A recent scientific study has successfully demonstrated the ability to alter defective DNA in human embryos, with the objective of removing genetic mutations. This breakthrough development presents the opportunity to facilitate new research into the prevention of many genetic disorders. Our Medical Director Professor Geeta Nargund says that this is a major advance in gene editing but there are many scientific, regulatory and ethical hurdles that will still need to be overcome.
Professor Nargund cautions that it is ‘very important to be aware that this development is still at an incredibly early experimental stage’ and that it will be a long time before this technology might have any relevance in real-life situations. Currently, it would be illegal to transfer embryos after gene editing and any change needs to be passed through Parliament and is regulated by the Human Fertilisation and Embryology Authority (HFEA), with the many complex ethical considerations to be taken into account.

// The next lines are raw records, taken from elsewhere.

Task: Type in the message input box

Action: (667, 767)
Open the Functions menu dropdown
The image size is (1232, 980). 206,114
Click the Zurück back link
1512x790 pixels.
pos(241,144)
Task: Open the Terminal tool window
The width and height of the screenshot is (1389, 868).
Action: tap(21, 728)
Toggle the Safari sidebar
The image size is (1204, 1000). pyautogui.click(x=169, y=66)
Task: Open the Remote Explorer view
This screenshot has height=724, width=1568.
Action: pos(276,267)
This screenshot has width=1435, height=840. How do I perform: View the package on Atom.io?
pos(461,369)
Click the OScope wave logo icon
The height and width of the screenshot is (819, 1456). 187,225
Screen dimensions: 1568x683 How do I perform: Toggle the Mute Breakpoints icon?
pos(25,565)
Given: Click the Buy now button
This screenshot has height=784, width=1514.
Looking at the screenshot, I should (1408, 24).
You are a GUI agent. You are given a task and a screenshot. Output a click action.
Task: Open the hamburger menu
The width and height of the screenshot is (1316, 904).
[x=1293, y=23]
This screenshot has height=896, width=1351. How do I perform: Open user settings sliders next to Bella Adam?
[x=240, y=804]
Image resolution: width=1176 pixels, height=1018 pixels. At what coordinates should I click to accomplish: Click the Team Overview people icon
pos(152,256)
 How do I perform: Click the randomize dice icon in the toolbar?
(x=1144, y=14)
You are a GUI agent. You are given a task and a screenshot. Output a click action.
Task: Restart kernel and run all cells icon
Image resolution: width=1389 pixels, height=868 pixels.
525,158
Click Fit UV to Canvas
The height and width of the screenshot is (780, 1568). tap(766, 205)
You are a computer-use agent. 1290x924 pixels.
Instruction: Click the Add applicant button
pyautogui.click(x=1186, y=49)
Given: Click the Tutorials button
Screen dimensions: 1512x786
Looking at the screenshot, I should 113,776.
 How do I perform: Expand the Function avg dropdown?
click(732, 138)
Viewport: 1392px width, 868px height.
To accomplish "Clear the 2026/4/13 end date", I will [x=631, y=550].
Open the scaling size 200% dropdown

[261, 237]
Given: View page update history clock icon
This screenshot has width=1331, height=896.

Professor Nargund, who appeared on Sky News discussing the topic on Thursday morning, explains that the use of such scientific technology in the future will be and should be ‘highly regulated’. She explains ‘we have to take into account both the short term and long term implications for the offspring and the society with the use of gene editing. It is also important that such treatments are affordable if and when they become available. Otherwise, they would be used only by a few and it does not fit in with the vision of promoting equality in heath care.
The gene-editing tool used in the US study to restructure and cut out inherited disease is the ‘Crispr-Cas9’.
The Crispr-Cas9 removes targeted elements of DNA from the cell and its natural repair systems then work to repair the damage.
An author of the US study believes that, under the regulation of the HFEA, Britain could be the country to pioneer bringing this treatment to patients.
Nargund is excited about this breakthrough and feels that this could be incredibly beneficial in the future if this advancement could prevent the inheritance of life threatening diseases. She supports its development only in highly regulated countries on a case-by-case basis and remains concerned about its controversial use in creating “designer babies” in unregulated countries.